__TASK INSTRUCTIONS__:
Please retype the records that appear below, exactly and in full.

—————

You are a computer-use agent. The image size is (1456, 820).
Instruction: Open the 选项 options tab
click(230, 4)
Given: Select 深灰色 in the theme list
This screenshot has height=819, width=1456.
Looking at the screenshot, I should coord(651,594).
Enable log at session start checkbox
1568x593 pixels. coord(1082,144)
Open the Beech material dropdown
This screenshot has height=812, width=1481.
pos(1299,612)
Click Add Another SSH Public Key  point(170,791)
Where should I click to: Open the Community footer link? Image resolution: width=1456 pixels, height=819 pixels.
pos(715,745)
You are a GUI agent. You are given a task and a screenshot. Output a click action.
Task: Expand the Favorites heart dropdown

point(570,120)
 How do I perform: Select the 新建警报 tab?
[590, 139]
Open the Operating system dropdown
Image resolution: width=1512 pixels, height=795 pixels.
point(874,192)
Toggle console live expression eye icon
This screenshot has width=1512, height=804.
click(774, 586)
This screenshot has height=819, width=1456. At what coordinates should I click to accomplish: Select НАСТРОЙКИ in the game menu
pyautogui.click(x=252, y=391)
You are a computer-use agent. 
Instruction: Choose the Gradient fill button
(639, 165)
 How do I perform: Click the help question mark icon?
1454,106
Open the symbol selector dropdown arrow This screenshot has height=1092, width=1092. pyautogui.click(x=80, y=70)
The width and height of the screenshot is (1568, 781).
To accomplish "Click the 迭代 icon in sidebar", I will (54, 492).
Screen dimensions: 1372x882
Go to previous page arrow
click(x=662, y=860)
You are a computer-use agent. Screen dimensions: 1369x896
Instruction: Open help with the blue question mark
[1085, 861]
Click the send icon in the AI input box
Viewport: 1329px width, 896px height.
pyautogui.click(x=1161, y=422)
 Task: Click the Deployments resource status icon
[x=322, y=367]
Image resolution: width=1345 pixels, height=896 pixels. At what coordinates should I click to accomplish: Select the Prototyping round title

—————

__REPLY__:
You are a computer-use agent. The image size is (1456, 820).
Instruction: Open the 选项 options tab
click(230, 4)
Given: Select 深灰色 in the theme list
This screenshot has height=819, width=1456.
Looking at the screenshot, I should coord(651,594).
Enable log at session start checkbox
1568x593 pixels. coord(1082,144)
Open the Beech material dropdown
This screenshot has height=812, width=1481.
pos(1299,612)
Click Add Another SSH Public Key  point(170,791)
Where should I click to: Open the Community footer link? Image resolution: width=1456 pixels, height=819 pixels.
pos(715,745)
You are a GUI agent. You are given a task and a screenshot. Output a click action.
Task: Expand the Favorites heart dropdown

point(570,120)
 How do I perform: Select the 新建警报 tab?
[590, 139]
Open the Operating system dropdown
Image resolution: width=1512 pixels, height=795 pixels.
point(874,192)
Toggle console live expression eye icon
This screenshot has width=1512, height=804.
click(774, 586)
This screenshot has height=819, width=1456. At what coordinates should I click to accomplish: Select НАСТРОЙКИ in the game menu
pyautogui.click(x=252, y=391)
You are a computer-use agent. 
Instruction: Choose the Gradient fill button
(639, 165)
 How do I perform: Click the help question mark icon?
1454,106
Open the symbol selector dropdown arrow This screenshot has height=1092, width=1092. pyautogui.click(x=80, y=70)
The width and height of the screenshot is (1568, 781).
To accomplish "Click the 迭代 icon in sidebar", I will (54, 492).
Screen dimensions: 1372x882
Go to previous page arrow
click(x=662, y=860)
You are a computer-use agent. Screen dimensions: 1369x896
Instruction: Open help with the blue question mark
[1085, 861]
Click the send icon in the AI input box
Viewport: 1329px width, 896px height.
pyautogui.click(x=1161, y=422)
 Task: Click the Deployments resource status icon
[x=322, y=367]
Image resolution: width=1345 pixels, height=896 pixels. At what coordinates should I click to accomplish: Select the Prototyping round title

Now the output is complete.